GALVESTON, Texas — The attorney handling legal appeals for Kimberly Dawn Trenor, convicted of capital murder in the notorious Baby Grace killing, will ask an appellate court to consider a new trial.
Greg Russell has worked the appeal since Trenor’s Feb. 2 conviction for the July 25, 2007, beating death of her daughter, Riley Ann Sawyers.
Trenor’s co-defendant and husband, Royce Clyde Zeigler II, 26, was convicted Friday, also of capital murder. Barring a successful appeal, the husband and wife will spend the rest of their lives in prison.
The 2-year-old toddler died a slow, painful death, testimony revealed.
Russell said he mailed Trenor’s appeal to the First Court of Appeals in Houston on Monday.
"One of the arguments, points of error — and we’re going to have a couple — is that the evidence is insufficient that she did not have the culpable mental state for capital murder," Russell said.
Russell declined to discuss additional points, but said the state failed to prove Trenor, 21, meant to kill Sawyers or that she intentionally or knowingly killed her.
Jurors chose capital murder convictions rather than lesser included charges of manslaughter, which deals with reckless incidents that result in death.

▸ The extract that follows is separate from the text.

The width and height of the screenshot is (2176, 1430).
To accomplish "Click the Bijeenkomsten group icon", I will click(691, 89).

After Sawyers’ death, which prosecutors say was from a daylong disciplinary session that went bad, Zeigler admitted to storing Sawyers’ body for weeks in a box inside his carport in Spring.

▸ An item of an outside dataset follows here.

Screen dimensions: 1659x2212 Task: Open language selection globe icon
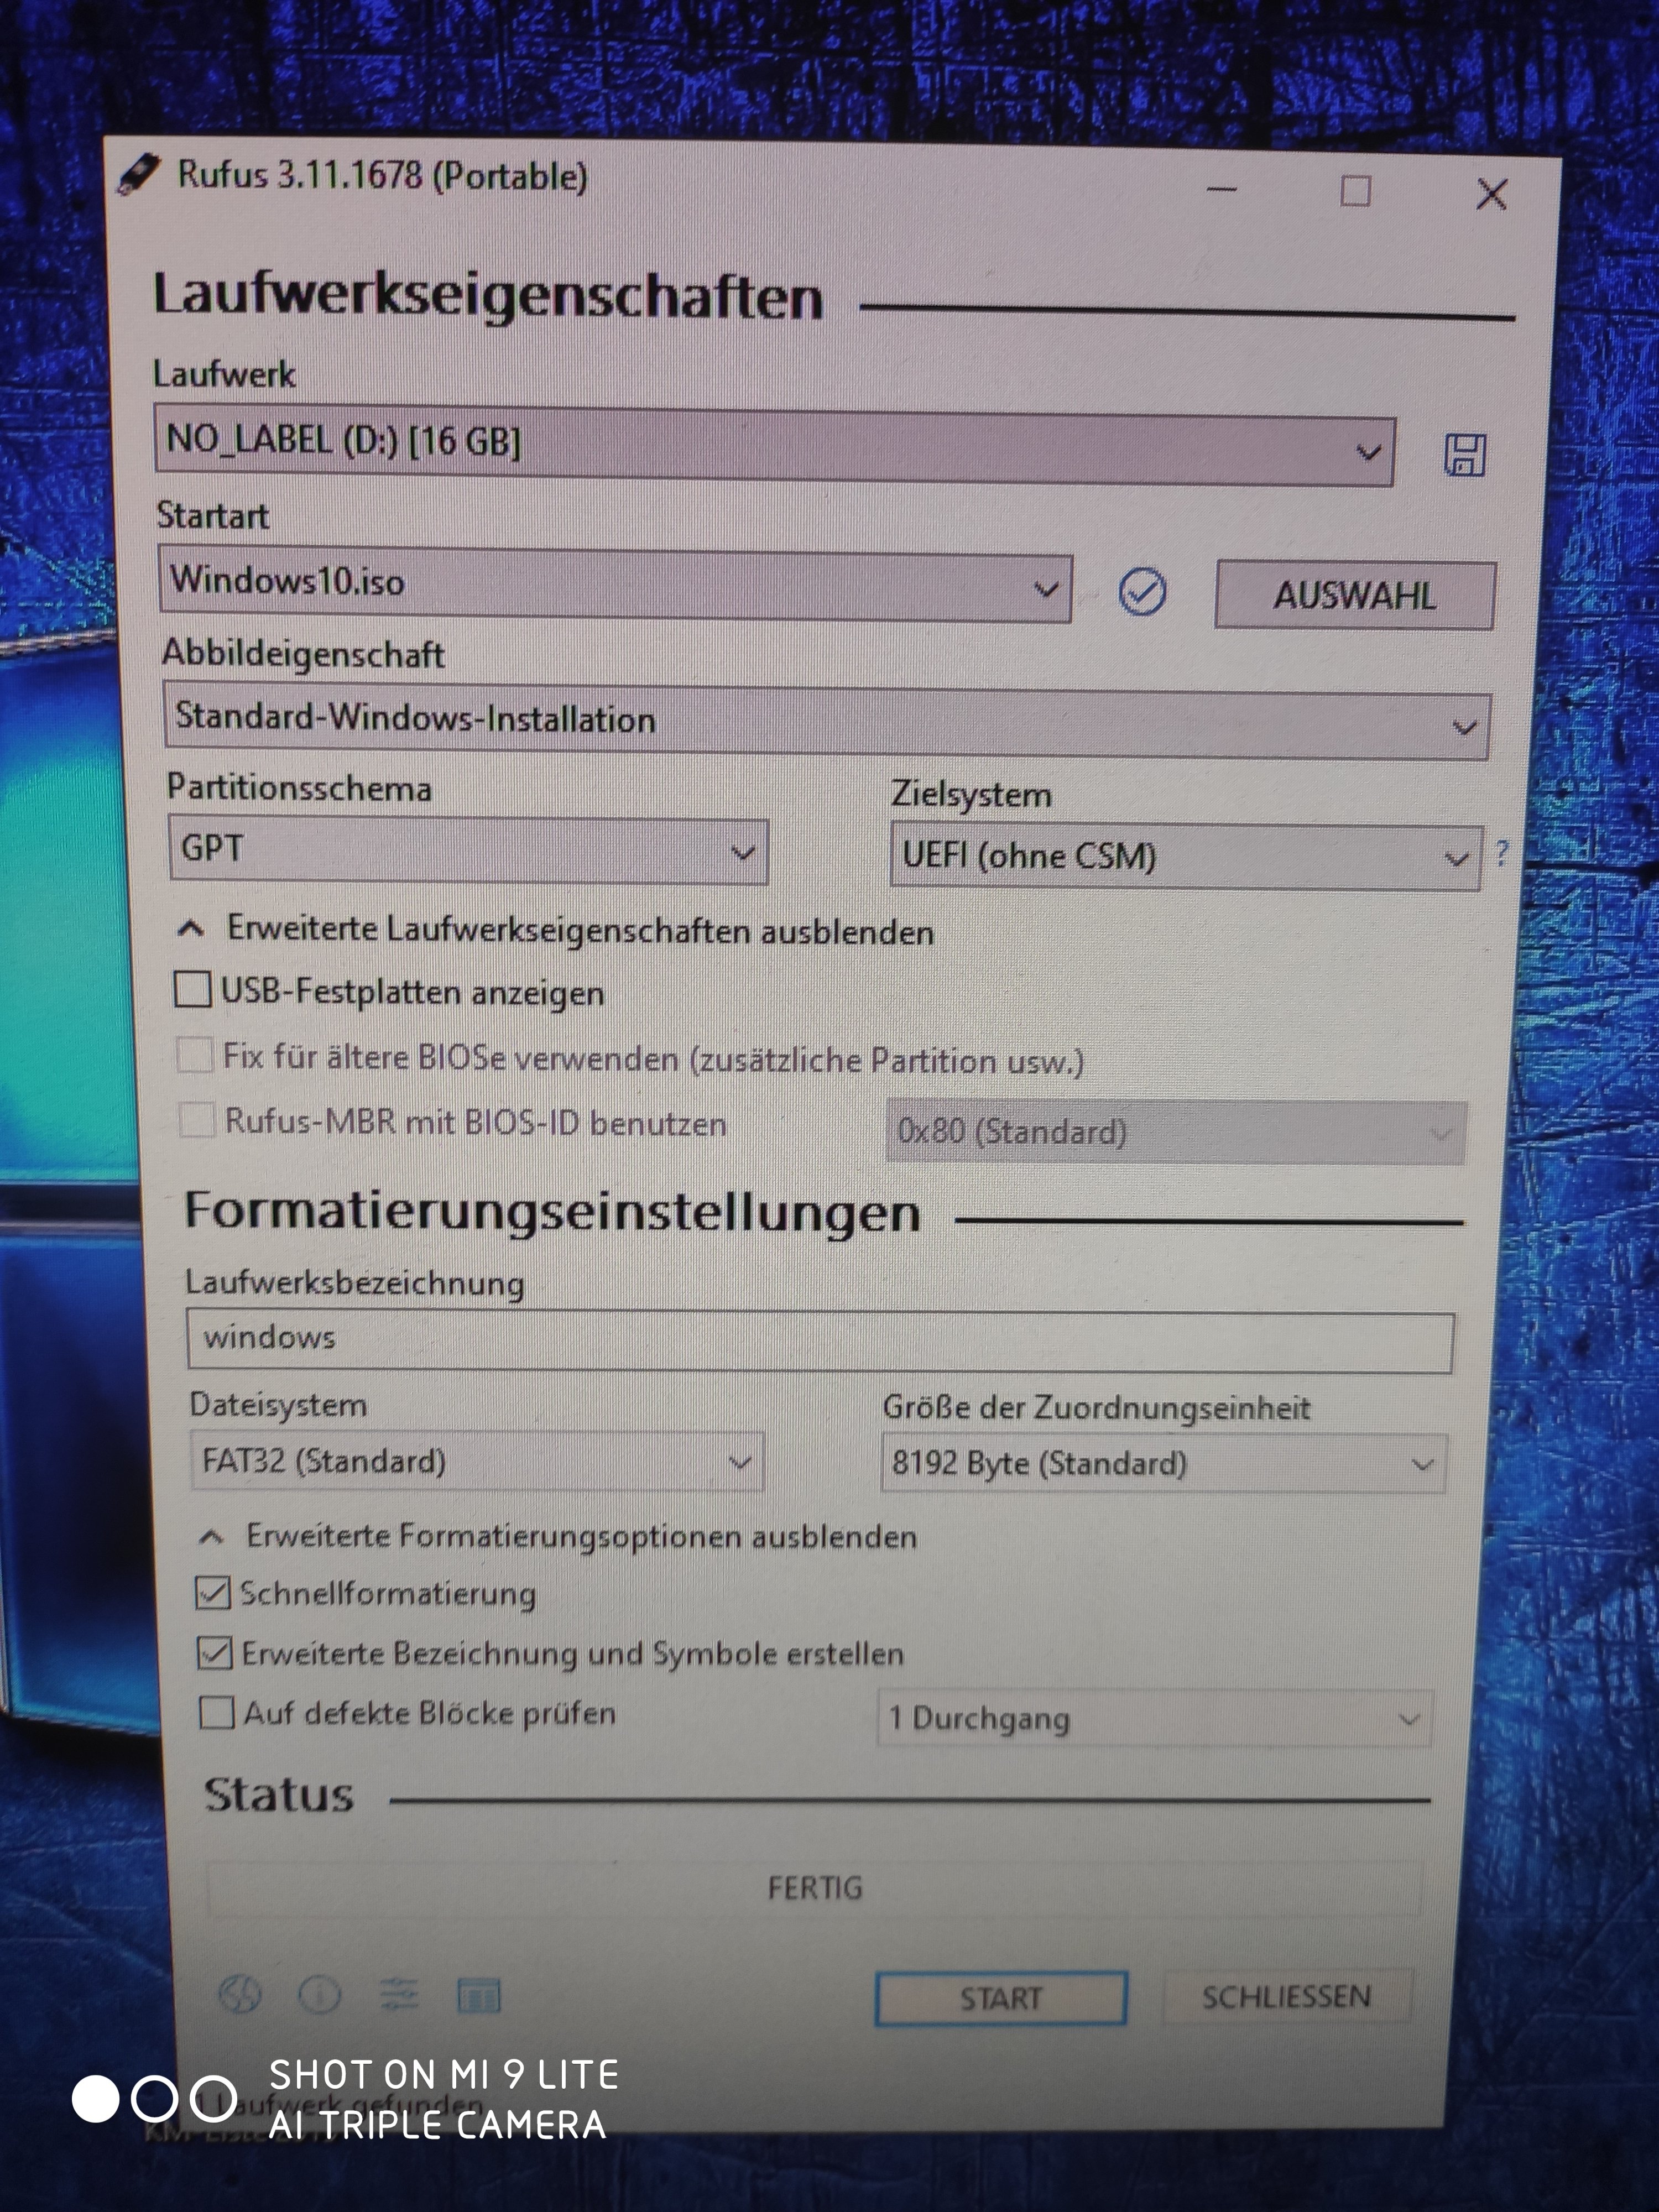(240, 1994)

Zeigler also admitted to tossing the box off the Galveston railroad bridge.
Oct. 29, 2007, a fisherman found the box containing the toddler’s remains wrapped in three plastic bags on an island in Galveston Bay.
Galveston County sheriff’s investigators named the girl Baby Grace until learning her identity 26 days later.

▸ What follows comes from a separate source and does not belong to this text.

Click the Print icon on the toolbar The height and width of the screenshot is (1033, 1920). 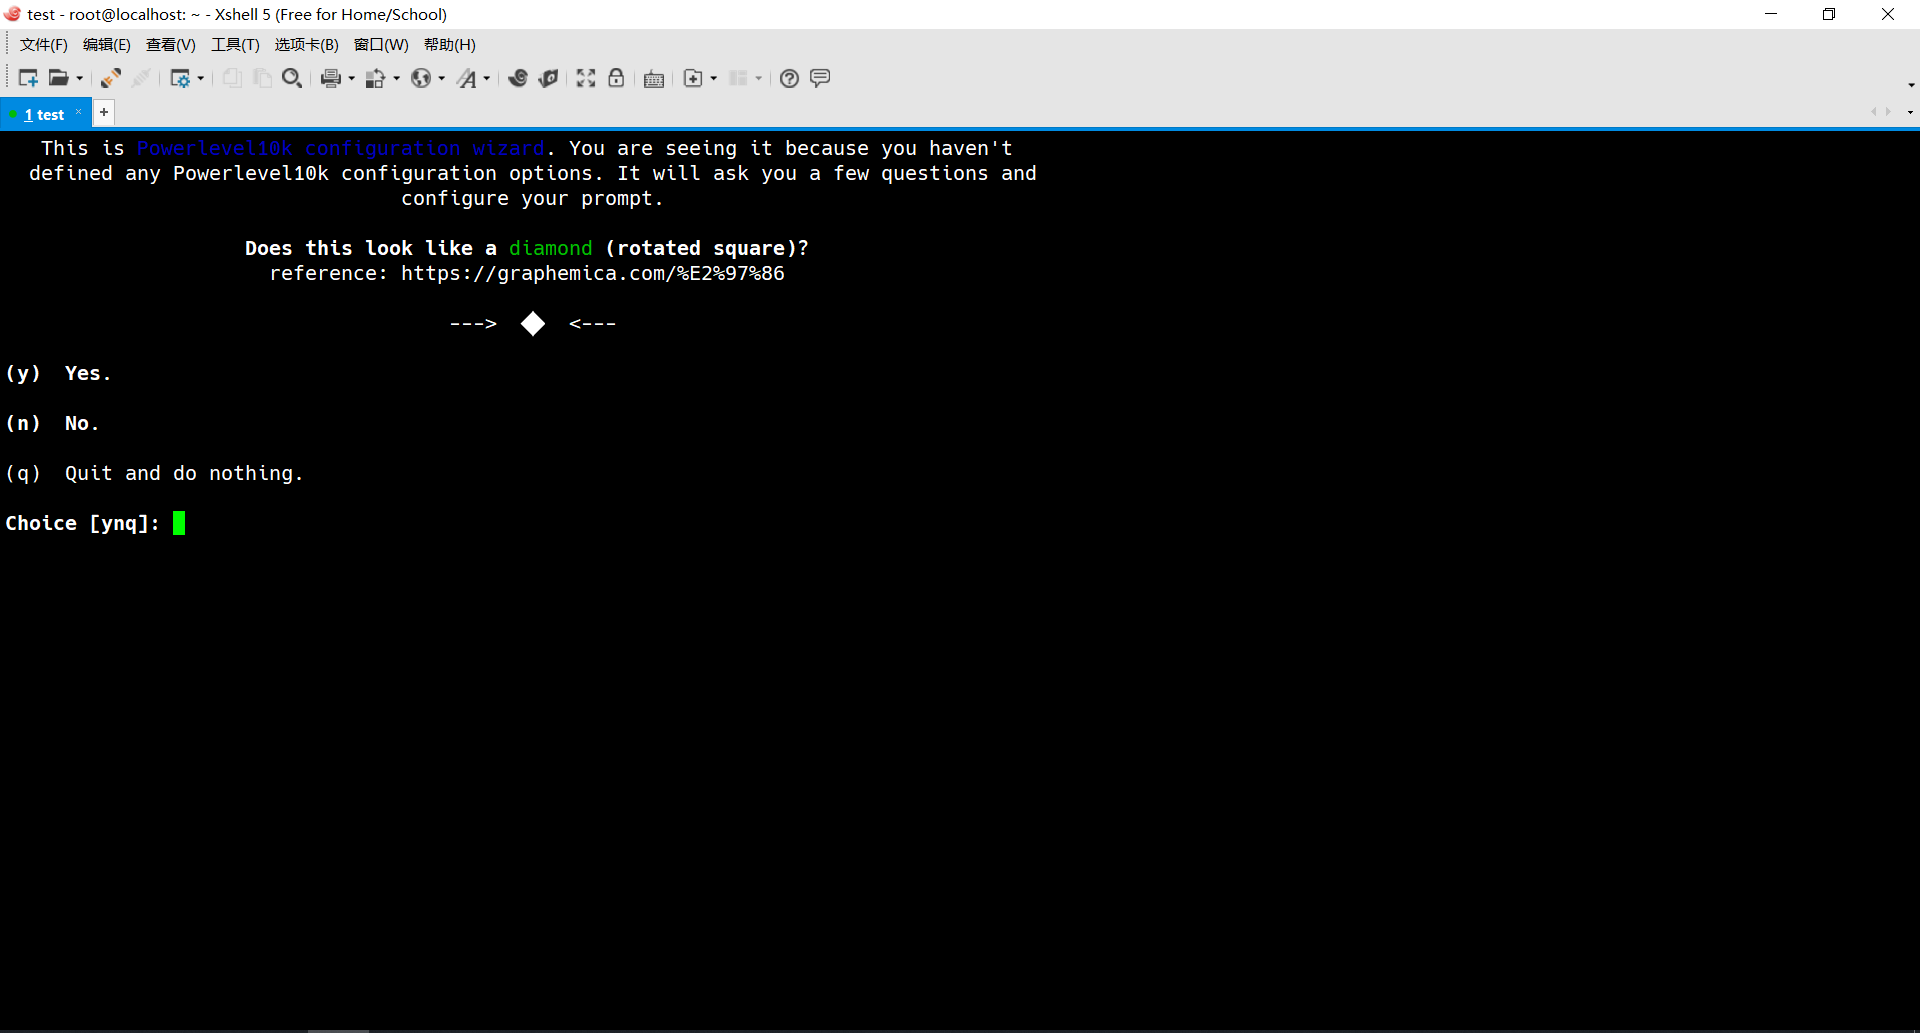pyautogui.click(x=331, y=78)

There is no timetable for the appeal, Russell said.
"Sometimes it takes four months," Russell said. "Sometimes it takes a year. There’s no rhyme or reason. It has a lot to do with the backlog."
Trenor remained Monday at the Galveston County Jail after she was brought by bench warrant from state prison. She didn’t testify against her husband, and her four-hour videotaped interview with authorities, implicating the couple in Sawyers’ death, wasn’t admissible in Zeigler’s trial.
Prosecutors field a motion to compel Trenor to testify, offering her immunity for anything she said, Russell said.
The immunity would have applied if she was granted a new trial, and prosecutors wouldn’t have used her statements against her if her appeal were successful, Russell said.